Lung cancer and Covid

Hi

I was diagnosed with Stage 3A lung cancer just before Christmas.  I had two lobes of my right lung removed in early January and the surgeon managed to remove all of the tumour.  He then referred me to an Oncologist who offered me a course of chemotherapy in case there were any remaining cancer cells which were too small to be seen on a scan.  The Oncologist told me that chemotherapy (with my type of cancer) would improve my 5 year survival chance by only 5-10 percent.  Given what I saw as the poor odds I declined this treatment.  I accept that this is a very personal decision and realise that perhaps most people would be grateful for the opportunity to improve their chance of survival by whatever percentage.  

I had my first six monthly chest scan yesterday and should find out in two weeks whether or not I am still in remission.  Like a lot of people in this position I am feeling a bit nervous.  I am trying to be stoical, but feel a bit anxious and tearful as well.  The reason why I am posting is a bit unusual.  I have a friend who is an anti-vaxxer and has declined to have the Covid vaccine.  She lives 200 miles away in London and we haven't seen each other since my diagnosis.  I have had both doses of the vaccine and I am thinking about staying with another friend next month in London who has been vaccinated.  The unvaccinated friend wants to see me, but I feel uncomfortable.  I guess that I fear catching Covid even though I have been vaccinated.  I would be ok seeing her outside, but the weather can change so quickly in this country that we might have to meet indoors if it starts raining.  I am considering telling her politely that while I recognise her right to not be vaccinated, I just feel a bit unsafe in her company at the moment because of my condition. 

I just wondered if anyone else has faced this dilemma.

  • Hi Bluette

    I understand your concerns about unvaccinated people.  I have the same concerns.  Hence whilst on chemo I have opted out of the air cadet work that I do.  This is because there is one unvaccinated member of staff plus all the youngsters who might be carriers with out symptoms. My opting out is understood by the CO and we will review the situation at the end of August when I hope chemo will be finished and I am probably going to be needed for a weekend session.  I might say that I can only do outside activities for that just to stay safe.  I think it is a good idea for anti-vaxxers to understand that there are people who will not socialise with them.  I feel the same about smokers, I will not socialise with those who smoke because the smoke makes me cough very badly, as I found out many years ago with my mother and my sister.

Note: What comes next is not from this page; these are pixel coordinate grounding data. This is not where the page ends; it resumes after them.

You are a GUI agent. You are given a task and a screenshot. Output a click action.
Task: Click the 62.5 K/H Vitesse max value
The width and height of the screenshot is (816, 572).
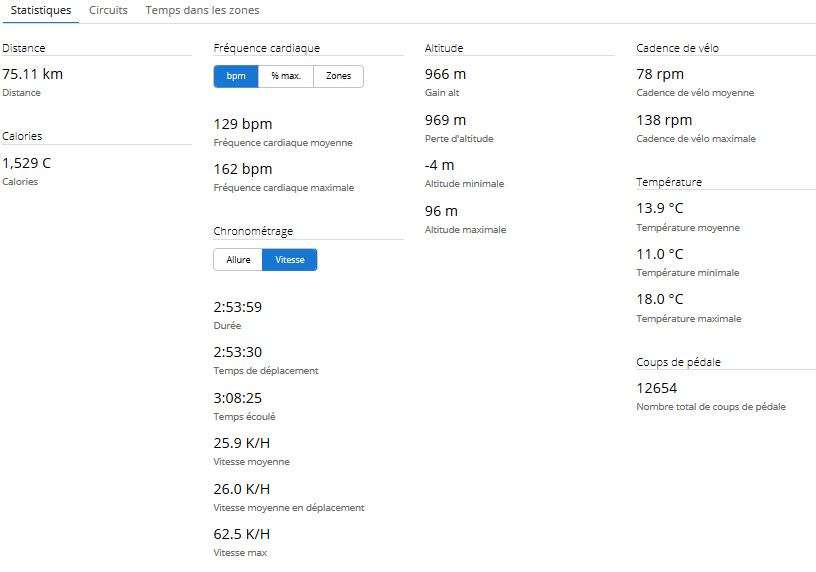click(242, 534)
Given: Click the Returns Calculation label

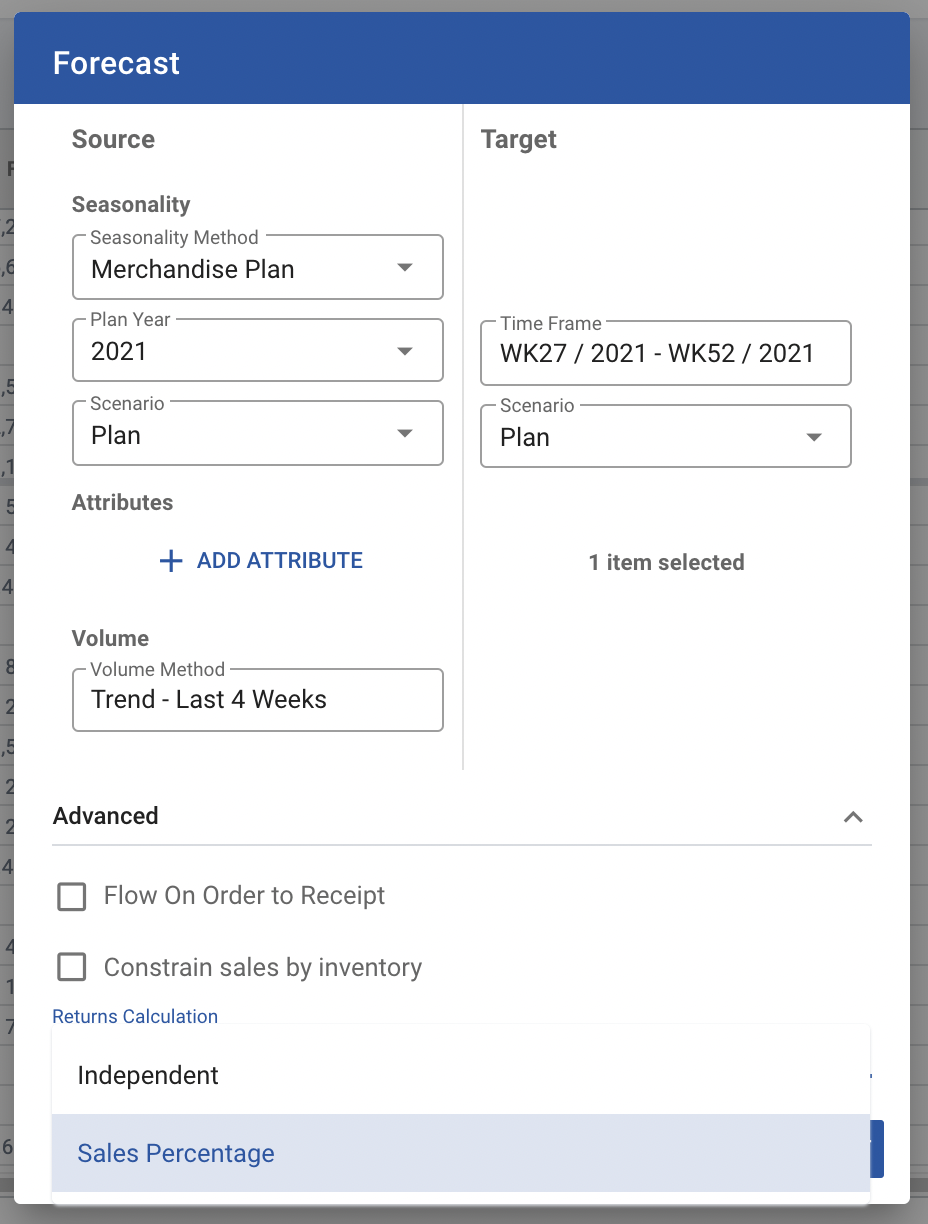Looking at the screenshot, I should pos(135,1017).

    Best of luck with your visits.

    jane

  • Hi Jane

    Thanks very much for your reply.  It's nice to know that somebody shares my concerns.  It seems like you have thought carefully about your situation and your plan sounds very reasonable.  I know that there may be times when I am in an enclosed area, like a train carriage, with someone who hasn't had both doses of the vaccine.  I accept that as being something beyond my control.  With my friend I feel differently, as that it something which I do have some say in.  I have just managed to encourage another friend to have his second jab yesterday by letting him know that the local community centre was offering jabs.  He was a little hesitant but when I left a pause in the conversation he seemed to read my mind and said, 'Yes I will go along now, to protect people who are vulnerable'. My goodness, some people need a nudge!  

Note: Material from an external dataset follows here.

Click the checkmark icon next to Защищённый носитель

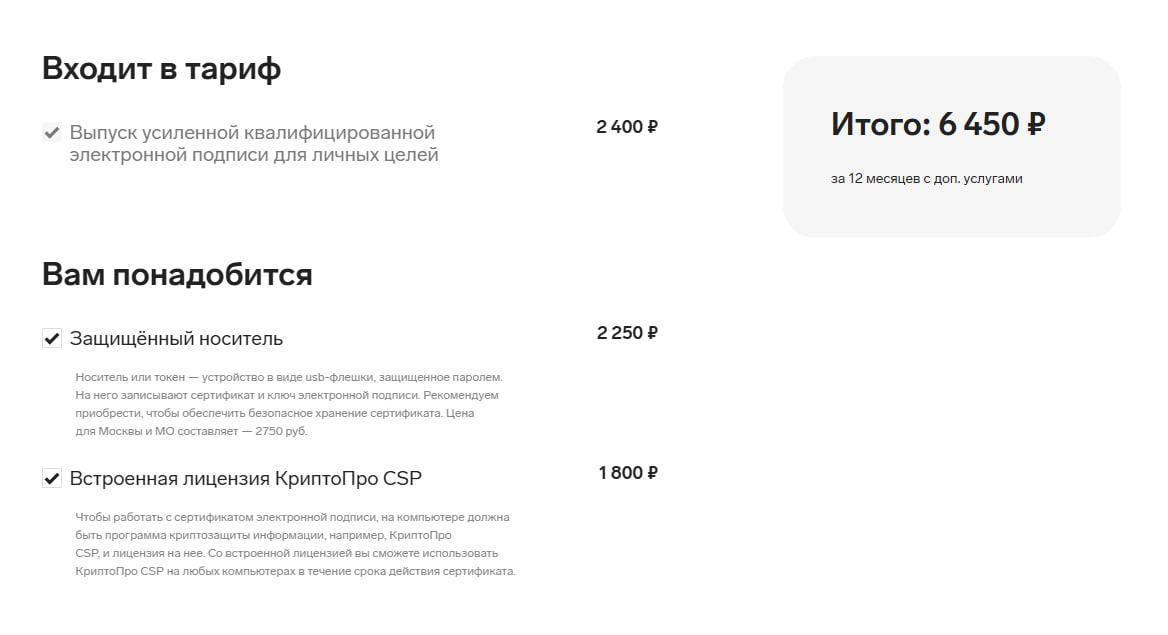(52, 338)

    Good luck with your chemo.

    Regards, Bluette

  • Hi Bluette, my husband has stage 4 lung cancer diagnosed 2017 with 7% success rate with chemotherapy but he took all treatments offered and will never be rid of it. However he is now one year into immunotherapy and every three weeks has to sit with 15 other patients receiving treatment, we don't know if they are vaxxed or not but he is so we try not to worry about it and see friends and family when we can. Losing friends is not easy and it is their choice to have it or not, perhaps wear a mask if you meet up inside, my sister in law had a kidney transplant so that's what we do so we can still see each other. Such difficult decisions to make but you must do what is best for you.  Good luck, Carol 

  • Hi Carol

    Thanks for your reply.  This forum is so useful for sharing experiences and perspectives. Hearing about your family's experience has broadened my perspective.  I guess I wish that I could control my environment and how my friends behave!  But as all of us here probably know, the only thing in life we can really control is how we behave.  

    You make a good point about your husband being in a room with 15 other patients to receive his treatment on a regular basis.  We just don't know the vaccination status of other people and must try to accept that as something beyond our control.  I will try to concentrate on the positive fact that I am vaccinated.  It was also useful to hear your suggestion of wearing a mask if I do end up meeting my friend indoors.  

    Finally, I wish you and your husband the best of luck with his continuing treatment. It is very heartening to hear how well you and your family are managing the various health challenges.